Inspiration

Climate change is a serious problem facing our society, especially in larger cities like Los Angeles and San Diego. However, one of the largest solutions that can help combat climate changes that city governments can do is building out valuable green spaces that allow for plants to thrive and filter the atmosphere and provide environment experiences for citizens.

What is does

The app reads from a machine learning Python model to predict whether cities would benefit from greenspaces given air quality, temperature, population, etc. From there, the user can observe the city using a Google Maps preview and make further decisions about the usefulness of greenspace from insights and recommendations from GPT-3.5-Turbo.

How we built it

We collected several attributes about San Diego cities that would determine whether greenspaces would be benefical for that community, including temperature, air quality and population, and labeled each city based on whether they have 3 or more parks. We then used this data to train an machine learning classification model to classify Los Angeles cities with characteristics that would need 3 or more parks. This is all presented in a Node.js application built with the EJS templating tool and Bootstrap CSS framework, with OpenAI GPT capabilities and Google Maps previews to help the user visualize the information.

Challenges we ran into

Initially, we had a problem collecting a large amount of training data efficiently and quickly, however we were able to solve this by pre-collecting data and websites with data that we wanted and feeding a chatbot to generate large CSVs to train off of, which resulted in being accurate for our purposes. Additionally, we ran into problems dealing with the OpenAI API, however this was caused through problems with permissions and were eventually resolved.
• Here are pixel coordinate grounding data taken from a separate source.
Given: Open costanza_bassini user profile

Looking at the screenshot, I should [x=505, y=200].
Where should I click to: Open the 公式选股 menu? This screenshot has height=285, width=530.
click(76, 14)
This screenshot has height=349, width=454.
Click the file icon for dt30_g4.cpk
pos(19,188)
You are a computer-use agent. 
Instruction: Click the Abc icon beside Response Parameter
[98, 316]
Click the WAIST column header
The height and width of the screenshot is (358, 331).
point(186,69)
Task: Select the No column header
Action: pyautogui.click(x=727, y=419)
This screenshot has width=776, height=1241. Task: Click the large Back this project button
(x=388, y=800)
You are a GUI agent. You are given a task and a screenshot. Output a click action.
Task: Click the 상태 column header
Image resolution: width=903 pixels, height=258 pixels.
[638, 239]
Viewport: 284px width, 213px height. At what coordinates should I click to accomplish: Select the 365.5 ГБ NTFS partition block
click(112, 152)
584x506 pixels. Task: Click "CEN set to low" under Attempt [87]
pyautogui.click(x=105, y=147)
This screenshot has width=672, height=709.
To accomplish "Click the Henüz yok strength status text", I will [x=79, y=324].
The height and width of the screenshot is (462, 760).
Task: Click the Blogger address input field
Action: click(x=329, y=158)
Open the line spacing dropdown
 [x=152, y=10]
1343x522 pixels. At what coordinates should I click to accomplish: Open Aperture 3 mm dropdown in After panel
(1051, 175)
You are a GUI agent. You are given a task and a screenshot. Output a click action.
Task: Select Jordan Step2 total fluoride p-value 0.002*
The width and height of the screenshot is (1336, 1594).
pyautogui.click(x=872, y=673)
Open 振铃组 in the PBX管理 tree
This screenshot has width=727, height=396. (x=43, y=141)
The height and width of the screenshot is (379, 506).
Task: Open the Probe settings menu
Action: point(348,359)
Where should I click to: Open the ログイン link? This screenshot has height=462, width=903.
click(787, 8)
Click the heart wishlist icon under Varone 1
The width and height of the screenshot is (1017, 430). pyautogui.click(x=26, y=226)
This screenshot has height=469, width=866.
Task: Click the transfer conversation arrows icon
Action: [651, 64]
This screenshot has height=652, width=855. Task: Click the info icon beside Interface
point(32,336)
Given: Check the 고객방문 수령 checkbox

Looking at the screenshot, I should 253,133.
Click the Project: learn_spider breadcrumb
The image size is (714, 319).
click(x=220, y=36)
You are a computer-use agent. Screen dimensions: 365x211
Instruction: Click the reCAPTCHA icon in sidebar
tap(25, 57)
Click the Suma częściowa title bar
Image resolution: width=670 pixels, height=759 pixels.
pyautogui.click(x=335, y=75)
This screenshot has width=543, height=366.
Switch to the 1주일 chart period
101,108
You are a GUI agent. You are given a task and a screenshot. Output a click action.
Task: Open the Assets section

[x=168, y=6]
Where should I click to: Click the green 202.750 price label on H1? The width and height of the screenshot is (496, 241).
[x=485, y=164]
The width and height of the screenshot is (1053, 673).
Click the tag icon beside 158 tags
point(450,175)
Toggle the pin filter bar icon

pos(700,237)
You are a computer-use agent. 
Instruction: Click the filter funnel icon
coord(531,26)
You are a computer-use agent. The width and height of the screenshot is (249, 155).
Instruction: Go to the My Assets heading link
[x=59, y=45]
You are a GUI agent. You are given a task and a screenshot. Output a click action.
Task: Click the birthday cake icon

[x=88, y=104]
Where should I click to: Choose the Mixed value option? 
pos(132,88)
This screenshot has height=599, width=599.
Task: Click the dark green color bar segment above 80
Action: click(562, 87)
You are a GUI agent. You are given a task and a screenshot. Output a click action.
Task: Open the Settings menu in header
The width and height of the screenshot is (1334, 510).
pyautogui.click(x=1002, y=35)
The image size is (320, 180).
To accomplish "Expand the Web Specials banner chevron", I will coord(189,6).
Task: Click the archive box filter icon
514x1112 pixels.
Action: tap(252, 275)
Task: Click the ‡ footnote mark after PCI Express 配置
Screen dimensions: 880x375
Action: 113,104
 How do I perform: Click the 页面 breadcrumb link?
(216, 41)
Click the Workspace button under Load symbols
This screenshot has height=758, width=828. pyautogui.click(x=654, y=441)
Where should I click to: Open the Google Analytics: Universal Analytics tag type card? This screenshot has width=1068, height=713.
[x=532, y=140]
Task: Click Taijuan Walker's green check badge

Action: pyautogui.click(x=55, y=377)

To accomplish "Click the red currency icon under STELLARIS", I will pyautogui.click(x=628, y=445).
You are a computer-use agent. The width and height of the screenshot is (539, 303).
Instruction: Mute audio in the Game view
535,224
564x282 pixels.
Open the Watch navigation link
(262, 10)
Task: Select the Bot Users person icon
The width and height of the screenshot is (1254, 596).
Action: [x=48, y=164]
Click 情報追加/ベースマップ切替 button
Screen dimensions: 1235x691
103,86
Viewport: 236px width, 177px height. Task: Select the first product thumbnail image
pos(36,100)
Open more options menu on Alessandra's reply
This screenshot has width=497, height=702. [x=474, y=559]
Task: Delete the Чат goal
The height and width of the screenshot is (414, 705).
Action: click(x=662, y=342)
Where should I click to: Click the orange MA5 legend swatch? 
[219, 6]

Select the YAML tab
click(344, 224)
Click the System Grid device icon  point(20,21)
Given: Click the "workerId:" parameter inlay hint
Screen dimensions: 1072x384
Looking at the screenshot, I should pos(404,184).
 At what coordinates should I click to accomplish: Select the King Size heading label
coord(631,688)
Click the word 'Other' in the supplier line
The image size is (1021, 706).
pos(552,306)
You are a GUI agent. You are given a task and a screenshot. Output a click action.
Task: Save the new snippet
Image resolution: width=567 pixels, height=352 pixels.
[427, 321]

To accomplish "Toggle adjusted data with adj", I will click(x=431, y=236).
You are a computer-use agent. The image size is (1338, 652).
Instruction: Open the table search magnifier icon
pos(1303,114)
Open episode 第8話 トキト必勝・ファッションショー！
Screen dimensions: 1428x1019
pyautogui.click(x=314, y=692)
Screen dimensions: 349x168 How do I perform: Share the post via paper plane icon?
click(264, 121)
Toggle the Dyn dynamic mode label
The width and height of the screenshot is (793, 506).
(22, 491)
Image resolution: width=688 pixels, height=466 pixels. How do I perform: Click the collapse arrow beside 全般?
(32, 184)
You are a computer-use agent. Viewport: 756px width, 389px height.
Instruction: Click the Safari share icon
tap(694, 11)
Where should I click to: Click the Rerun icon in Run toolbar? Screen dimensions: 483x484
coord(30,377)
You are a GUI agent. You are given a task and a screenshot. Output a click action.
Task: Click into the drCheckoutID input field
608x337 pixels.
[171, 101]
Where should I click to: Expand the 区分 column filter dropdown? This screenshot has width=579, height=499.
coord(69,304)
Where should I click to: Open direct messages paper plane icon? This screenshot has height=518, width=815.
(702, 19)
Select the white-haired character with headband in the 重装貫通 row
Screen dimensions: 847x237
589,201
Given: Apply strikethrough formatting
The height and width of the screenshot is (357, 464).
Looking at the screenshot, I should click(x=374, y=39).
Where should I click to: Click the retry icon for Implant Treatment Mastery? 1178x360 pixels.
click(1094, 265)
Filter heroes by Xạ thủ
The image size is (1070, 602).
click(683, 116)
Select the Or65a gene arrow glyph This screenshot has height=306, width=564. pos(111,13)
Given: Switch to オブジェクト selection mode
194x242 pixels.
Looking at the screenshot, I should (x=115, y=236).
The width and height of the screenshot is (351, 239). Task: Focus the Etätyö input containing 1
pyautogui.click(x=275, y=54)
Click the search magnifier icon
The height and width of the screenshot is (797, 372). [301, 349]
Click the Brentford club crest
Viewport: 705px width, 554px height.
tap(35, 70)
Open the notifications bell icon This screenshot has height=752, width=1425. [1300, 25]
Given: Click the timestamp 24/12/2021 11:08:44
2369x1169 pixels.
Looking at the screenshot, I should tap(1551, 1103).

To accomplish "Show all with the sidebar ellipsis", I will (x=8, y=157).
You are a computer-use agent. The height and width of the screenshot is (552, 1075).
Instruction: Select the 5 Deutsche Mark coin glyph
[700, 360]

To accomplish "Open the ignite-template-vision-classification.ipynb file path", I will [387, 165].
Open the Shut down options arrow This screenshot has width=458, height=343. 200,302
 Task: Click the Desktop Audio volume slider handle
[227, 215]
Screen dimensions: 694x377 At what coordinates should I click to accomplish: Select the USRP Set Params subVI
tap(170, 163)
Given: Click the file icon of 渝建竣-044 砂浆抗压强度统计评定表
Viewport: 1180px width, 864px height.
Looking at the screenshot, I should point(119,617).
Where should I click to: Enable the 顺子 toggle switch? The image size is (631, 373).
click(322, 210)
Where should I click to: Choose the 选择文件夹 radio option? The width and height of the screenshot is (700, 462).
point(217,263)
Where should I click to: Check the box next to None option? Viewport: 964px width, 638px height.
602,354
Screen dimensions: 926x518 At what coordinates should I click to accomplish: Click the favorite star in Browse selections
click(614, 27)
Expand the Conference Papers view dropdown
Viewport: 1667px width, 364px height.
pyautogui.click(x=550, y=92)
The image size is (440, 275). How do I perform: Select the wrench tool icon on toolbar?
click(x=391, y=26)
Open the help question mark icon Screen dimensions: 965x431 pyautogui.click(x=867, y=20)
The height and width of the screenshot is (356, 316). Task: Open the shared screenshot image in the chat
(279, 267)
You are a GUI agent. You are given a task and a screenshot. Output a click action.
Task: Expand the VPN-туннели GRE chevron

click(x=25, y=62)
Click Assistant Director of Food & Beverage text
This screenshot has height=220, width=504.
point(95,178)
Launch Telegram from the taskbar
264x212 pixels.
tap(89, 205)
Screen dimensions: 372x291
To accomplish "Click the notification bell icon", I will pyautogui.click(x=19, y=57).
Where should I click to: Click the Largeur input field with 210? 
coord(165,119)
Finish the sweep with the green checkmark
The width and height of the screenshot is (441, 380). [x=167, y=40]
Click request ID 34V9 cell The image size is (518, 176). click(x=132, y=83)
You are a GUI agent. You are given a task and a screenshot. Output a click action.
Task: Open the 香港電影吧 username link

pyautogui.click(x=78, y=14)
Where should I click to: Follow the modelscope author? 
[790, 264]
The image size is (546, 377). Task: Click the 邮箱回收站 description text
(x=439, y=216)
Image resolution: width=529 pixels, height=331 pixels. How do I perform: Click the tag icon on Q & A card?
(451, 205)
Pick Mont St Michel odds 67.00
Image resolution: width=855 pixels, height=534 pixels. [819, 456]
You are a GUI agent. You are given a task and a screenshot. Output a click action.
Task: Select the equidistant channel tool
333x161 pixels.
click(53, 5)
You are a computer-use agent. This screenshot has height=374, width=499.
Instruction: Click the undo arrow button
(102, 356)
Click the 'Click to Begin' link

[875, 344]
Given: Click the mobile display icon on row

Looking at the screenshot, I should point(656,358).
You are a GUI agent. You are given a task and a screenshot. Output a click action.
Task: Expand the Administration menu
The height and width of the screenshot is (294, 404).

Accomplishments that we're proud of

Most importantly, we're proud of our machine learning model that has consistently held an accuracy of

What we learned

As a team, we all learned more about building machine learning models, as this was most of our's first time working with Pandas and Numpy. Additionally, we all learned much more about the impacts of climate change and how plants and green spaces can help minimize that effect.

What's next for GreenSpotter

If we were to continue development on GreenSpotter, the most important part would be collecting more organized training information from both San Diego and Los Angeles to train our models. Additionally, it would be useful to better fit the ML models to have a higher accuracy and allow for more insights in the user interface.